What Kind of Sermon...?

It all started a week ago today—what they are now calling a 500-year event. Since last Sunday our city has been through the fire—excuse me, make that water. Now those streets that were covered with water have mountains of trash piled as high as my head all along their sides. Friends, family members, and strangers alike have worked side by side to empty out the flooded houses—everything from sodden furniture to cherished possessions to all the gutted siding and insulation.

What kind of a sermon does one preach at the end of a week like this? I was confident our pastor would have a real word from the Lord, and he did.

He talked about the three lessons we have learned this week. The first was the most glaringly obvious. Material possessions are fragile and fleeting. Luke 12:15: “A man’s life does not consist in the abundance of the things he possesses.”

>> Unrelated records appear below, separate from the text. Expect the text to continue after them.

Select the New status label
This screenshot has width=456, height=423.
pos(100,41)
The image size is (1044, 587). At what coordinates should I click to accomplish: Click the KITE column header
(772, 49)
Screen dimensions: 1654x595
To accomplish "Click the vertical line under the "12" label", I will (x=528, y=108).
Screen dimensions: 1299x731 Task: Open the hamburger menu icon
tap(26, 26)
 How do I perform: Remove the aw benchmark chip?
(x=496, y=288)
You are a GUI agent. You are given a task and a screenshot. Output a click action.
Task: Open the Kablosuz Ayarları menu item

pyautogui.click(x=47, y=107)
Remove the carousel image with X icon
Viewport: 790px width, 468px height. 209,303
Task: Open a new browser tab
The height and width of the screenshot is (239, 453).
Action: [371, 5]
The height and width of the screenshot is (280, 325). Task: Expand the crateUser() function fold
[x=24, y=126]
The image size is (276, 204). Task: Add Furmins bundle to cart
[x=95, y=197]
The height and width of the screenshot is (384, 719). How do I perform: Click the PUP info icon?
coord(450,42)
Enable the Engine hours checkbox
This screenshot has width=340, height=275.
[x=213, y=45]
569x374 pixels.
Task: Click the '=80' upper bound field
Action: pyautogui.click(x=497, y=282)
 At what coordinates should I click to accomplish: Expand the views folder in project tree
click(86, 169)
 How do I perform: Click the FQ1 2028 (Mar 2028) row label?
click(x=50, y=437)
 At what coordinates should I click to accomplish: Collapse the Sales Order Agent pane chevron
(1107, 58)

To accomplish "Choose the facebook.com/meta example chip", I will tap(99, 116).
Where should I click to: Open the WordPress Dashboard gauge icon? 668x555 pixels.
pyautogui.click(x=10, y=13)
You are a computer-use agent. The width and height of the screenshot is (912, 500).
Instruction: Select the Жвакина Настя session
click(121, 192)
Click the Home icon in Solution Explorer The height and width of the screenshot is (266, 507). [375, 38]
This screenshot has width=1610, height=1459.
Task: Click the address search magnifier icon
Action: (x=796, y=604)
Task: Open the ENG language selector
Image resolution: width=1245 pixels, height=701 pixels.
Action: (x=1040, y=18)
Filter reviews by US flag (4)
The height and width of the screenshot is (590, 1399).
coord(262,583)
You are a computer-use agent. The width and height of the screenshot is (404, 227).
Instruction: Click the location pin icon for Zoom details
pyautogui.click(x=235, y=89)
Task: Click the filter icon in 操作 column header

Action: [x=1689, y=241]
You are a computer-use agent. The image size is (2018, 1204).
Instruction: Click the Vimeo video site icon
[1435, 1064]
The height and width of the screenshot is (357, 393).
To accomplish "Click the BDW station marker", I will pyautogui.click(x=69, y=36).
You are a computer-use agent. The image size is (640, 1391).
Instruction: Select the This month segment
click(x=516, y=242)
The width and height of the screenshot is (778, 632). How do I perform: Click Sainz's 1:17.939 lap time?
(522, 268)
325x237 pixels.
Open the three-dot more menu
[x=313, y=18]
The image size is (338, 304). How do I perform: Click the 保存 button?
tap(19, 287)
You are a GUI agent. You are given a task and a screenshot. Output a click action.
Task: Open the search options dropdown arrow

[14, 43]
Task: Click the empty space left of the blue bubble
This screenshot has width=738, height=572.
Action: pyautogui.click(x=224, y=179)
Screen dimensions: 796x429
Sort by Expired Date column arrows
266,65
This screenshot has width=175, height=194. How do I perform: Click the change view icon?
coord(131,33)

Boy, is that the truth! I’ve done a lot of thinking about the things I would have lost if it had happened to our house. This house is full of family history and treasures, including the huge Bible of my second great-grandparents, printed in 1886. But that afternoon as it continued to pour and we had to think about evacuating, I could not figure out what I would should take with me if I had to flee. I simply didn’t know where to start. (I suppose I should live with such a list handy, and I’m thinking about doing that.)

A second thing we learned is that, despite how fragile material things are, love is strong (Mark 12:30-31). Love has reached out this week on all sides. Of course we’ve seen strong family ties filling unbelievable gaps and holding loved ones close, but we’ve also seen love expressed by strangers through everything from a hug on the street to hours of back-breaking labor sorting through muck and hauling the fragments of lives out to the street.

The third thing we’ve learned is that we already have the three things we need most. According to I Corinthians 13:13, faith, hope, and love are what stand the test of time—and we already have them. All three pointswere good reminders.

Our choir added to the blessings of the service with an appropriate number titled “Be Still and Know.” Yes, that’s what we all need in the midst of this storm (no pun intended), especially those who I imagine waking up every morning thinking it must have been a nightmare—and finding out all over again that it wasn’t.